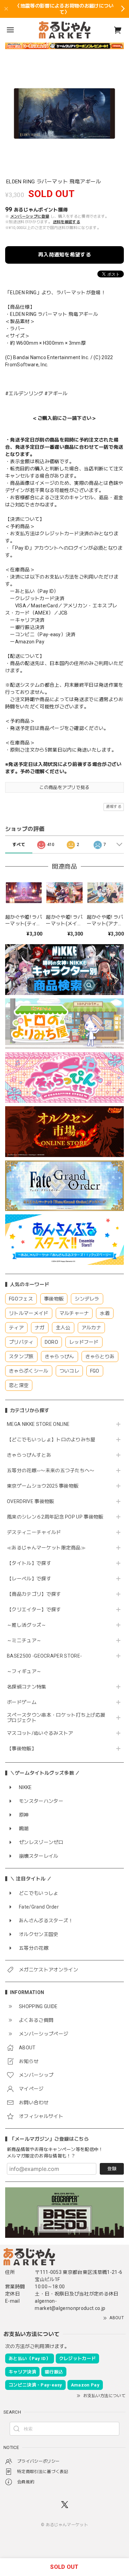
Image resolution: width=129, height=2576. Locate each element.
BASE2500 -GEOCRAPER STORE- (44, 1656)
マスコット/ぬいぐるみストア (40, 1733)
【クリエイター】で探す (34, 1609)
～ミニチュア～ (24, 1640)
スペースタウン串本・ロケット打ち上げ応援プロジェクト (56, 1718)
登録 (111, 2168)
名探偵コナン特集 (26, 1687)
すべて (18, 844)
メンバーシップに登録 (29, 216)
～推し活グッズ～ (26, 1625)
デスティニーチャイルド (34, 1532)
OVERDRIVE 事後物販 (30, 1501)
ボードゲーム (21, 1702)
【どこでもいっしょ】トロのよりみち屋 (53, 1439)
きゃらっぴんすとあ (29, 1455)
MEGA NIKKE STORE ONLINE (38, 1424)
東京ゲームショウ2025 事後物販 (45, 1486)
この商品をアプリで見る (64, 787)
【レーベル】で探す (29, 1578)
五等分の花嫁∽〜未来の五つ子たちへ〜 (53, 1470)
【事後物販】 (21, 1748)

■ **Task prompt**:
Retype word for word the lines running from the line containing "OVERDRIVE 事後物販 (30, 1501)" to the end of the listing, and only those.

■ **Solution to the exercise**:
OVERDRIVE 事後物販 (30, 1501)
ボードゲーム (21, 1702)
【どこでもいっしょ】トロのよりみち屋 (53, 1439)
きゃらっぴんすとあ (29, 1455)
MEGA NIKKE STORE ONLINE (38, 1424)
東京ゲームショウ2025 事後物販 (45, 1486)
この商品をアプリで見る (64, 787)
【レーベル】で探す (29, 1578)
五等分の花嫁∽〜未来の五つ子たちへ〜 (53, 1470)
【事後物販】 (21, 1748)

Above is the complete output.